Entreprise française
Doclify est une société de droit français, non soumise au Cloud Act ni à aucune juridiction extra-européenne.
Transparence
Nous documentons clairement notre architecture et nos sous-traitants. Vous savez exactement où vont vos données.
Notre engagement
Nous nous engageons contractuellement à ne jamais transférer vos données hors de l’Union Européenne et à ne jamais utiliser d’API de fournisseurs américains pour le traitement de vos données de patients.
Ce que vous pouvez faire
En tant que médecin, vous êtes responsable des données de vos patients. Voici les questions à poser à vos fournisseurs :
- Où sont hébergées les données ? (pays, ville, datacenter)
- L’hébergeur est-il certifié HDS ? (demander le certificat)
- Quelles API externes sont utilisées ? (notamment pour l’IA)
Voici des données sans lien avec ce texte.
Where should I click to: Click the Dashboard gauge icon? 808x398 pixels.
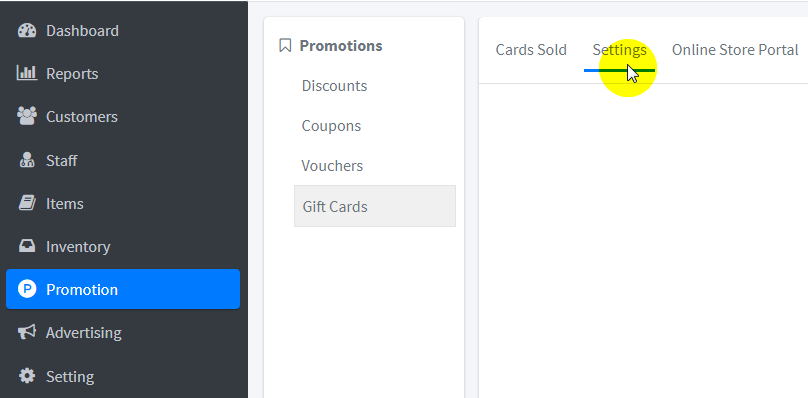pos(27,31)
- Quelle est la nationalité de l’entreprise ? (droit applicable)
- Existe-t-il des sous-traitants extra-européens ?
Si votre fournisseur ne peut pas répondre clairement à ces questions, c’est un signal d’alarme.
Conclusion
La souveraineté des données de santé n’est pas une option, c’est une nécessité. Face au durcissement réglementaire et aux risques d’accès non autorisé par des juridictions étrangères, les médecins doivent choisir des solutions qui garantissent la protection de leurs patients.
En 2025, “hébergé en France” ne suffit plus. Il faut vérifier l’ensemble de la chaîne : hébergement, traitement IA, sous-traitants. Seule une approche de souveraineté totale peut garantir la confidentialité des données de santé.